Texte à lire ::

□ □ □ □

Il y a eu du Blues à Avoine

Si, si… Et ça c’est passé hier soir dans la cour de l’Atlantide, restaurant sans prétention mais sans doute le meilleur rapport qualité/prix de la région.
Et du Blues sans prétention aussi, mais qu’est ce que ça fait du bien l’absence de prétention sur une scène, quand on s’est fadé pendant des heures des pseudo clones de Robert Plant, de Phil Collins ou du Mick de Fourchette.
Blues familial donc avec Eole, formation du Sud profond puisque originaire de Descartes, composée du Papa, de la Maman et du fiston, préposés aux manches, et d’un cousin installé derrière les fûts. Tout ce petit monde a appris la musique sur le tas, sans passer évidemment par les conservatoires et autres jazz-academy alors ça sonne roots… pas de son trafiqué, pas d’écho camoufleur d’insuffisance, pas de fioritures, du simple, du gras, du lourd, du plaisir, brut de fonderie. Des « covers » évidement mais aussi des « compos » plutôt sympathiques et o combien rafraichissantes après ces brouettes de vieux tubes poussiéreux, sortis de la naphtaline par une programmation mortifère et sans imagination.
L’exemple parfait de ce qui pourrait être proposé dans un festival modeste, où la grenouille ne se voudrait pas plus grosse que le boeuf, où l’on s’occuperait plus de l’oreille et du coeur des spectateurs que du nombril du capitaine, où le Blues ne servirait pas seulement d’argument marketing (ce qui est difficile à comprendre puisque l’on nous répète à l’envi que « le Blues c’est pas vendeur, ça marche pas… »). Un festival où on ne laisserait pas sur le bas-côté des Delta Saints ou des Monkey Junk (deux groupes simplement énormissimes sur scène) au profit de niaiseries pop ou de « tributes » laborieux… Un rêve quoi.

PS : La preuve ultime qu’Eole est un bon groupe : ils sont chaudement recommandés, voire labellisés par le célèbre Jacky de Paulmy, l’homme avec 600 concerts au compteur.

Dominique

Nota Bene : Tout ce qui précède n’est que l’expression de mes propres sentiments et ne reflète en aucun cas une position officielle (ou officieuse) de l’Association « Les Cinquantièmes Rugissants », ceci étant bien sûr précisé à l’intention des quelques paranos qui font une crise d’urticaire à la vue de tee-shirts estampillés « 100 % Blues » ou qui s’étouffent de rage à la moindre critique. Et je précise aussi que la parole est ici libre et qu’il est tout à fait possible (et même bienvenu), après quelques clics (inscription obligatoire) de publier ci-après des avis contraires aux miens…

Pour ceux qui veulent découvrir Eole :

http://fr.myspace.com/525772294

Et pour ceux qui n’auraient jamais entendu parler de Jacky, voir ci-dessous le magnifique papier que lui a consacré Michel Embareck (et merci Fredo pour le « partage »).

□ □ □ □

Énoncé bref A ::
Rendez les lignes des enregistrements sous forme d'une liste JSON de chaînes, à raison d'une chaîne par ligne, sans les lignes vides. Les images ne doivent pas figurer dans la réponse.
Le texte et les enregistrements n'ont aucun lien entre eux.

□ □ □ □

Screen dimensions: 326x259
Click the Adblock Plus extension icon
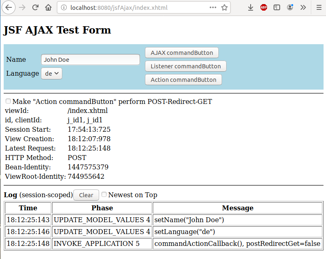click(x=264, y=7)
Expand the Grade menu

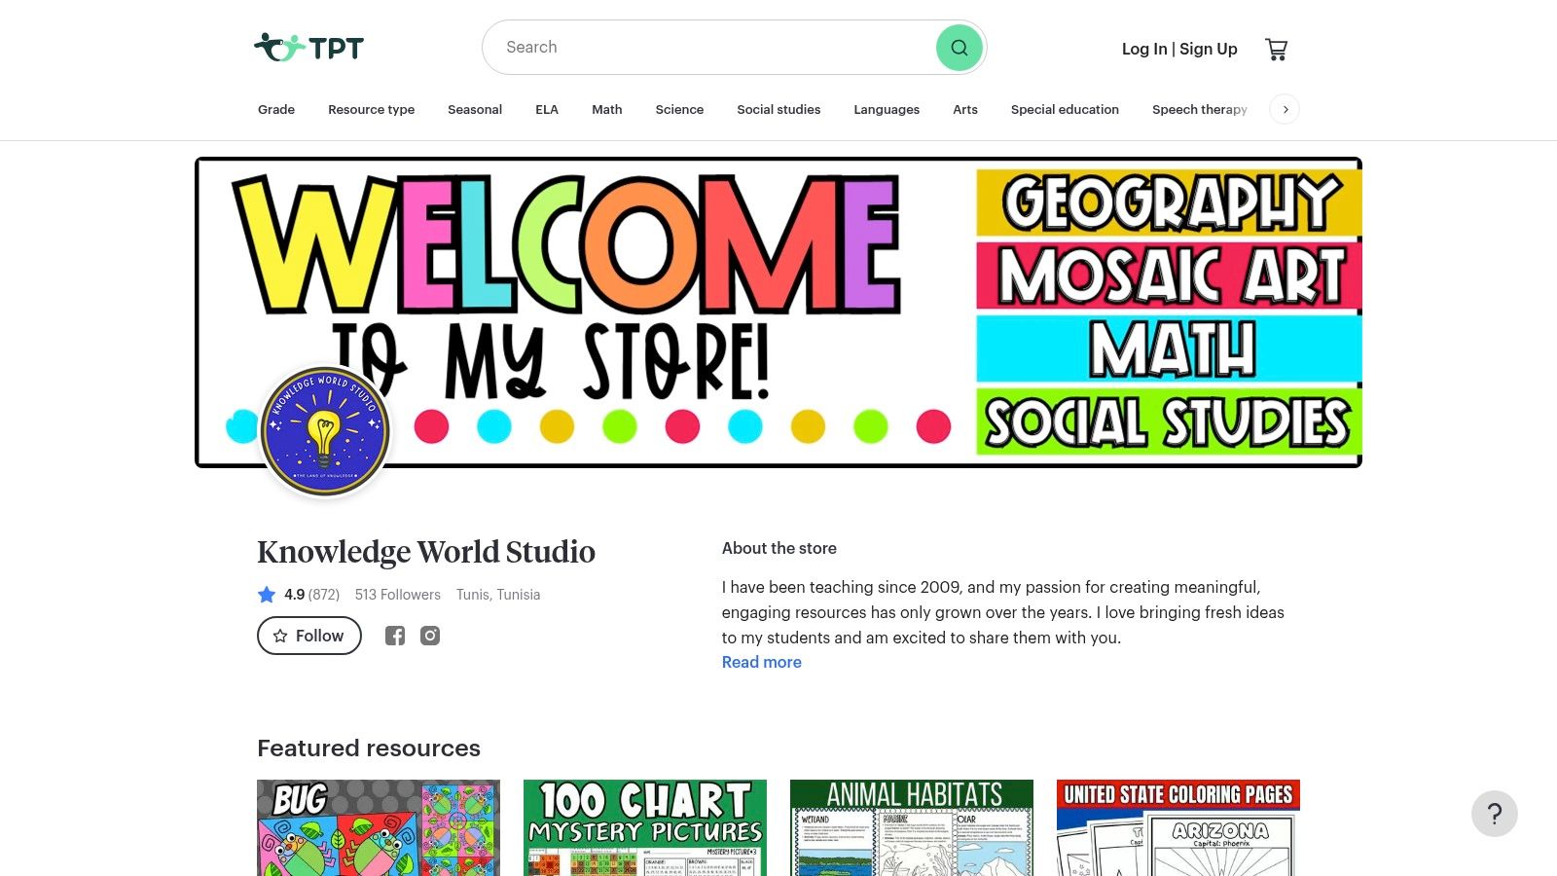click(x=276, y=109)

□ □ □ □

Énoncé bref B ::
Recopiez mot pour mot le passage du texte sur le blues à Avoine, de « Et du Blues » à « Mick de Fourchette. ».

Réponse complète A ::
[
  "Screen dimensions: 326x259",
  "Click the Adblock Plus extension icon",
  "click(x=264, y=7)",
  "Expand the Grade menu",
  "click(x=276, y=109)"
]

Réponse complète B ::
Et du Blues sans prétention aussi, mais qu’est ce que ça fait du bien l’absence de prétention sur une scène, quand on s’est fadé pendant des heures des pseudo clones de Robert Plant, de Phil Collins ou du Mick de Fourchette.